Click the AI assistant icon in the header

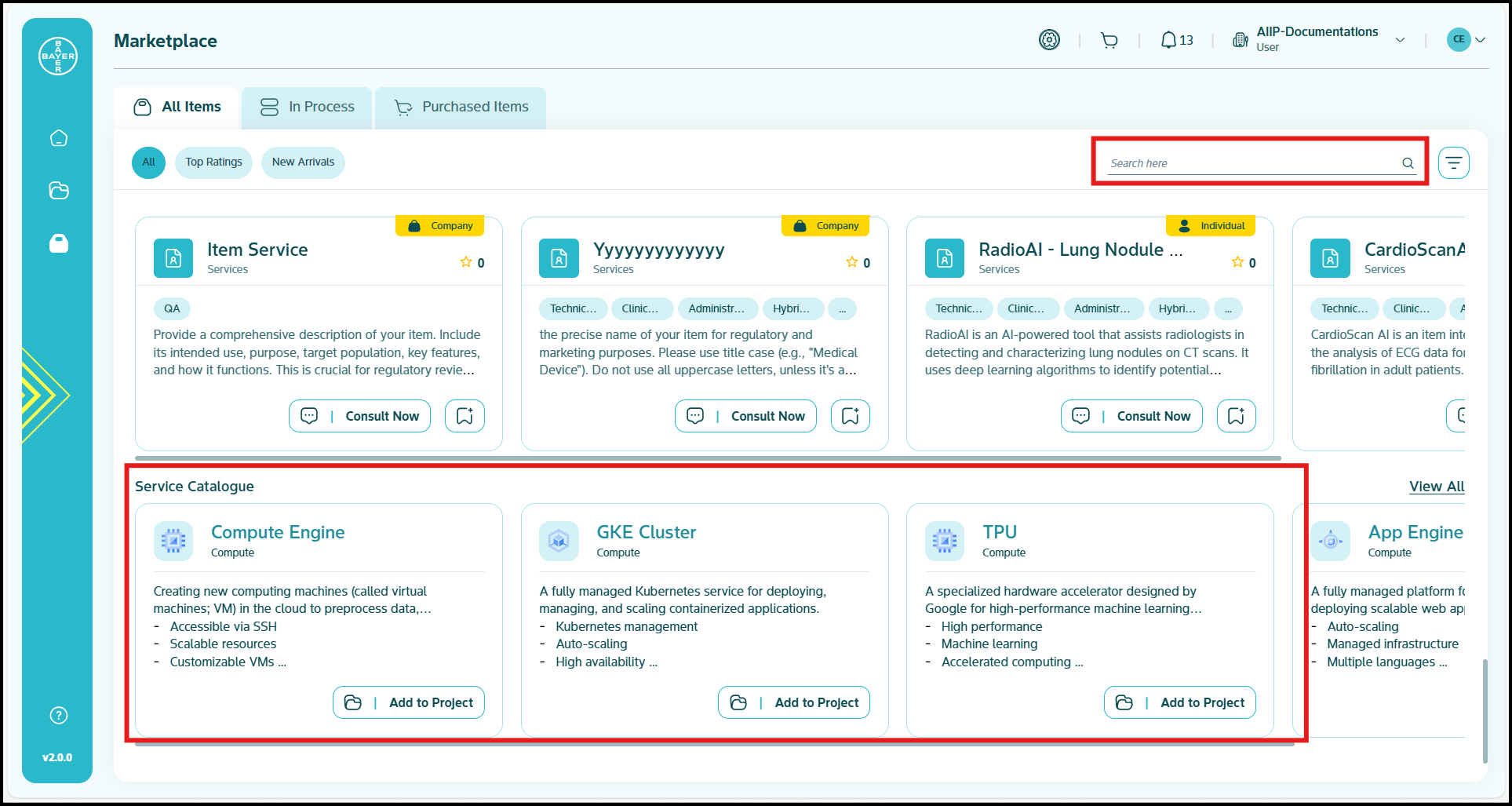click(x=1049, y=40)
-----
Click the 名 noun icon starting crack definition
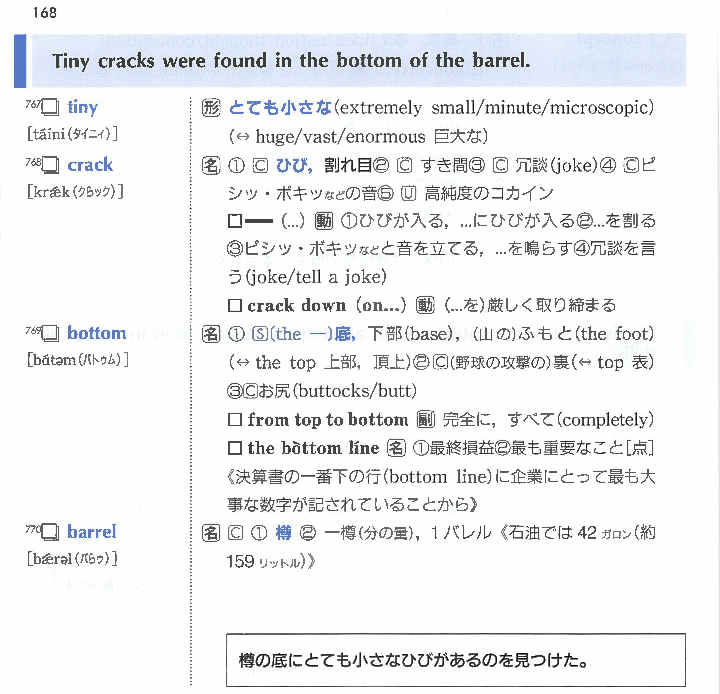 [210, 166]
-----
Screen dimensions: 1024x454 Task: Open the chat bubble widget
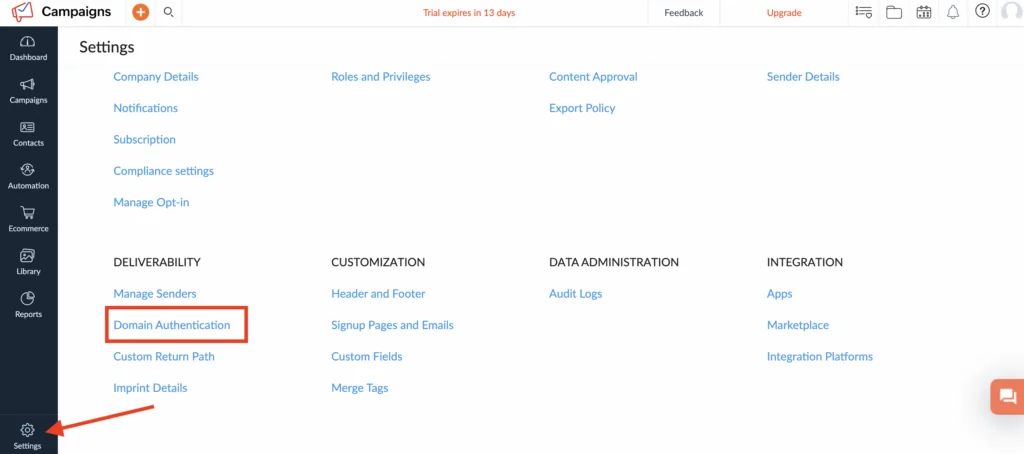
-----
Work instructions »
Pick out every line in the records above that contains the word "icon" and copy each one. Case counts.

Solution to this task »
Click the AI assistant icon in the header
Click the 名 noun icon starting crack definition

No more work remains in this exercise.